Task prompt:
Answer these questions from the passage below on García Linera's "Andean-Amazonian Capitalism," one per line:
(a) For how many years does his 2006 formulation say socialism cannot be established in Bolivia?
(b) How long did Tupac Katari's 1781 siege of La Paz last?
(c) What did Katari warn the colonialists he would return as?

Document extract:
Leftists siding with the Bolivian state in this affair are comprehensible only insofar as they have embraced the linear developmentalist worldview of García Linera, captured most honestly in his 2006 theoretical formulation of “Andean-Amazonian Capitalism”. This text asserts the impossibility of establishing socialism in Bolivia for at least 50 to 100 years. Instead García Linera posits that Bolivia must first build an industrial capitalist base.
The capitalist model he envisions projects a greater role for state intervention in the market. The formula essentially means capitalist development with a stronger state to support a petty bourgeoisie which will eventually become a powerful national bourgeoisie to drive Bolivia into successful capitalist development. That national bourgeoisie will be indigenous, or “Andean-Amazonian”. Only after this long intermediary phase of industrial capitalism has matured will the fulfilment of socialism be materially plausible.54 Seen from the vantage point of Walter Benjamin in his “Theses on the Philosophy of History”, García Linera’s conceptualisation of history seems “fit to assign to the working class the role of redeemer of future generations, in this way cutting the sinews of its greatest strength”. In so doing, it allows the working class to “forget both its hatred and its spirit of sacrifice, for both are nourished by the image of enslaved ancestors rather than that of liberated grandchildren”. 55
As historian Brooke Larson writes, “Stories of [the Aymara indigenous hero] Tupac Katari’s six-month 1781 siege of La Paz still haunt the nightmares of its upper class inhabitants”.56 She might have added that, on the other side of the racialised class divide, these same stories have inspired contemporary indigenous radicals in their urban repertoires of insurrection and rural road blockading for much of the 21st century in Bolivia. Before Katari was drawn and quartered for his role in the 1781 revolt he warned the colonialists that he would “return as millions”, and the protagonists of recent rebellions see themselves as the embodiment of this return. They are, in a sense, more nourished by his image as enslaved ancestor than they are persuaded by a utopian industrial liberation, a century into the future.

Recorded data:
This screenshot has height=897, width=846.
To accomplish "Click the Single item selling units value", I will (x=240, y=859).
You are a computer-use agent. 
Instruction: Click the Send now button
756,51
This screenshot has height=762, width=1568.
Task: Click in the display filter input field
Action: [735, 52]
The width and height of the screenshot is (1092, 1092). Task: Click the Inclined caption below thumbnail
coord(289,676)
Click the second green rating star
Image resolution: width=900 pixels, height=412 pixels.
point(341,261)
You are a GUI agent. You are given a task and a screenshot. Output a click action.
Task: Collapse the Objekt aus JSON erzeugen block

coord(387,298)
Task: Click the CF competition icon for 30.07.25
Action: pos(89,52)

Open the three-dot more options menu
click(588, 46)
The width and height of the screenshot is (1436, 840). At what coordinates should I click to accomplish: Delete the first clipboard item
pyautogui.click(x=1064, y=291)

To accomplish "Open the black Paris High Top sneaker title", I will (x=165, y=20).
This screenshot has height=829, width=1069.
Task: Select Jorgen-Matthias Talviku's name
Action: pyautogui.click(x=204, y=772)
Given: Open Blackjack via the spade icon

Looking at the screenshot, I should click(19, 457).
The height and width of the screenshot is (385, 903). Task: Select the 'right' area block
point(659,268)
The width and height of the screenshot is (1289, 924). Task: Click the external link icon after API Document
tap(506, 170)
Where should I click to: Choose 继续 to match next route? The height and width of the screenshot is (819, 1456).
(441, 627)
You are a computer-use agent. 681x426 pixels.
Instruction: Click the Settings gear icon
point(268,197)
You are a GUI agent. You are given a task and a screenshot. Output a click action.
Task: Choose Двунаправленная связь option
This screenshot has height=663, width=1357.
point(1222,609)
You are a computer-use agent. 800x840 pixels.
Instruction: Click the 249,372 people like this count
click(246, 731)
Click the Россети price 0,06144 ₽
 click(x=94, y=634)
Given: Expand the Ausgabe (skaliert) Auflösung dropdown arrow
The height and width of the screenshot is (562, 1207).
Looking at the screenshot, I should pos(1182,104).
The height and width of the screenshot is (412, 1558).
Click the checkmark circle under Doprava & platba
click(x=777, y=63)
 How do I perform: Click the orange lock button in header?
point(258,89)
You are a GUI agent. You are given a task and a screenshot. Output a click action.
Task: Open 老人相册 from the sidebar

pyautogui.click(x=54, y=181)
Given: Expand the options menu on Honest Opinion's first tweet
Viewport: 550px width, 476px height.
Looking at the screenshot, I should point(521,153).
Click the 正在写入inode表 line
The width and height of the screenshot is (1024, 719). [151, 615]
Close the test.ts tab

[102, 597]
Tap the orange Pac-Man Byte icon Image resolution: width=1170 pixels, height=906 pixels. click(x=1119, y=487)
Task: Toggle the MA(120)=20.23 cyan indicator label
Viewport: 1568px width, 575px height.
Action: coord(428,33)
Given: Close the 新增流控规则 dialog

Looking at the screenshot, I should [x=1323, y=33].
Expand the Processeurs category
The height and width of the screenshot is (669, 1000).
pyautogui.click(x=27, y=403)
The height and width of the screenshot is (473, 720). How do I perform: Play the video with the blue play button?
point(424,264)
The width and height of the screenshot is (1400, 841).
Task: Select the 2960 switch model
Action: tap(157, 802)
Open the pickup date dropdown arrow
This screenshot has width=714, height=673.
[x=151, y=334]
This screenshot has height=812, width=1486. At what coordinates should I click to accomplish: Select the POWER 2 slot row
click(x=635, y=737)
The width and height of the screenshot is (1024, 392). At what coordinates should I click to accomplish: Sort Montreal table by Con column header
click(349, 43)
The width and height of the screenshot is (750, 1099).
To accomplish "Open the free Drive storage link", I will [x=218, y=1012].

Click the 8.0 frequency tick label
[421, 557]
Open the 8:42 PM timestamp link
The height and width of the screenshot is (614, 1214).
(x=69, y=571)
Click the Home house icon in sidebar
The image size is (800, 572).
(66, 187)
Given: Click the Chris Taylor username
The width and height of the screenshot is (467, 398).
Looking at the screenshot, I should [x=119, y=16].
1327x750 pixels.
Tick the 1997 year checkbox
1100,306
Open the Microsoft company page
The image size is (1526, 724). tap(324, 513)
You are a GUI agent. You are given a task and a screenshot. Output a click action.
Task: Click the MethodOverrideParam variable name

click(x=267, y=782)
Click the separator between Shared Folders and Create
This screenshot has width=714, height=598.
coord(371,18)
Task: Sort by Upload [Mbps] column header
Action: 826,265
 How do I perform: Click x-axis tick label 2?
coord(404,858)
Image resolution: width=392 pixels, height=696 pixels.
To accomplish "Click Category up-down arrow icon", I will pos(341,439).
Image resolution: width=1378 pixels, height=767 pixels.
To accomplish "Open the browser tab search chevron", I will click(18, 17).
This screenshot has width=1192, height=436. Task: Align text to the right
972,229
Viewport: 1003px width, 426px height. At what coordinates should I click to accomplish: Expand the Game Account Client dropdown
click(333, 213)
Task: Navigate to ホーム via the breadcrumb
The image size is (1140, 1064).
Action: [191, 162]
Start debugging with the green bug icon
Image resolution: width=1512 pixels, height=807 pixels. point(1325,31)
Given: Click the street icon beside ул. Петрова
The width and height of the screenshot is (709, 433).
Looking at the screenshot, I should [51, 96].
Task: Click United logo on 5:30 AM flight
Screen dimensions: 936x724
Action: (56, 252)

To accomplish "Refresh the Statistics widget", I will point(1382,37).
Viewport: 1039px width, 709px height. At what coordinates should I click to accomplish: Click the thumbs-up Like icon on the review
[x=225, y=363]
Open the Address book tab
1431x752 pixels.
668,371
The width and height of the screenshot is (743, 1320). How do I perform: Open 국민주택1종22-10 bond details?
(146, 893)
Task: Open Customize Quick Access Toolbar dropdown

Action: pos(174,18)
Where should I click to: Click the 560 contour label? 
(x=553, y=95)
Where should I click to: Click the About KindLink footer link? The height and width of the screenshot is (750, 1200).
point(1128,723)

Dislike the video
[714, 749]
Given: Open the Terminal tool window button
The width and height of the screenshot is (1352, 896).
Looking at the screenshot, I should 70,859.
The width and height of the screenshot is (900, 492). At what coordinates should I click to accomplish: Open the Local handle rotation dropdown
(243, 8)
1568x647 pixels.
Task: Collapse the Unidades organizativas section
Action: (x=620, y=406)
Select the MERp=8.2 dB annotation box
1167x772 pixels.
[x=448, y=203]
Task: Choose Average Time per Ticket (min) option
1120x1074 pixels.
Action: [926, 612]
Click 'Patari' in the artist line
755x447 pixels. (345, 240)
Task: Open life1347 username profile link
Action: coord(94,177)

Answer to the problem:
(a) At least 50 to 100 years.
(b) Six months.
(c) Millions.